L’artiviste qualifie son art de Dirty art, littéralement « art sale » en français. « Je sais apprécier les œuvres belles et propres chez les autres, mais ce n’est pas ce que je recherche. Le beau ne m’intéresse pas, j’aime ce qui est sale », explique-t-il. « C’est une prise de risque de faire du propre, il faut bien le faire. » Le beau est de toute façon subjectif, tout comme l’art, et il y a autant de pratiques artistiques qu’il y a de regard. Que son travail soit qualifié de “beau” ou de “sale”, dans la mise en scène de problèmes sociaux et sociétaux qui touchent les citoyens transparaît une empathie pour l’humain que ses collaborations prolongent.
Le justicier aime investir des lieux dédiés, tels que les murs d’expression libre ou les endroits à l’abandon (usines, etc.), en collectif. Il collabore autant avec des writers, des collagistes que des photographes. Il a d’ailleurs récemment cofondé un collectif qui croise les genres et les univers, Les Murs Râlent. Avec le collagiste Father Fucker, le pola rider…colleur Alexandre Bouchon, la graffeuse Kim et le dessinateur Michto. Leur première satire artistique fut à l’occasion de la nouvelle année et habitait la devanture d’une boucherie. « Le propriétaire a été contacté par les flics qui le menaçaient de l’envoyer au tribunal pour appel à la haine sur les forces de l’ordre. » Le collectif trouve un subterfuge et édulcore l’œuvre : les visages des personnalités publiques et politiques sont remplacés par des têtes de bisounours.
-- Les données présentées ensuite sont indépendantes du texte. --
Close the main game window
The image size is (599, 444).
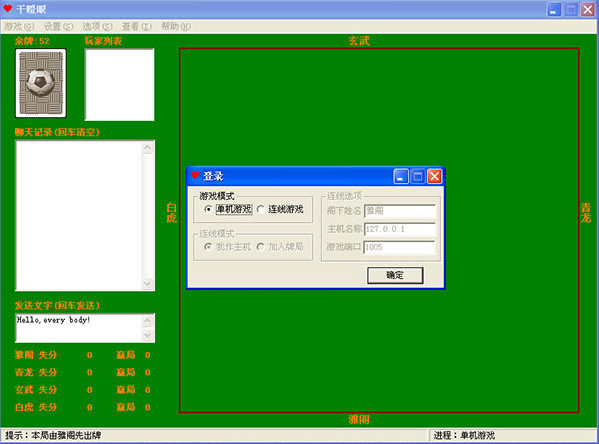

Les têtes de CRS qui grillaient lentement à la broche deviennent quant à elles des licornes.
La deuxième fresque collaborative, réalisée dans un bâtiment près de Saint-Malo, rendait hommage aux morts des violences policières dans le département d’Ille-et-Vilaine sur les trois dernières années. « C’est la ville où est morte la dernière victime, un jeune homme de 19 ans », précise le justicier en faisant référence à Allan, décédé dans un commissariat de Saint-Malo en 2019. « On l’a réalisé le premier jour du procès pour le symbole. On avait commencé sur un mur libre de Saint-Malo, mais il flottait donc on s’est rabattu dans un bâtiment. » Le collage d’un polaroïd de paysage de Bouchon, les visages de défunts ont été reproduits par Michto et Father Fucker. Tous les lettrages ont été graffés par Kim et Les Graffs du justicier avait ressorti la fameuse tête de cochon précédemment utilisée dans la fresque de la boucherie. Hormis leur rituel de la carte de vœux de la nouvelle année, le collectif envisage une à deux prestations par an.
Depuis six ans, les graffs du justicier nous accompagnent au détour d’une rue, à l’entrée d’un parking ou dans un lieu désaffecté. Il sait qu’il ne continuera pas toute sa vie, « à un moment il faut arrêter », mais si le Rennais devait continuer des années, il irait voir d’autres horizons et n’habillerait plus la capitale bretonne de son œuvre subversive engagée. « Je ne pose mes pochoirs qu’à Rennes, parce que le terrain de jeu est encore assez grand, mais je me dis qu’à un moment je me ferai oublier et j’irais ailleurs, voire j’arrêterais. Je ne peux pas encore le dire », conclut-il. « Pour l’instant j’ai trouvé un équilibre et j’ai encore la passion.»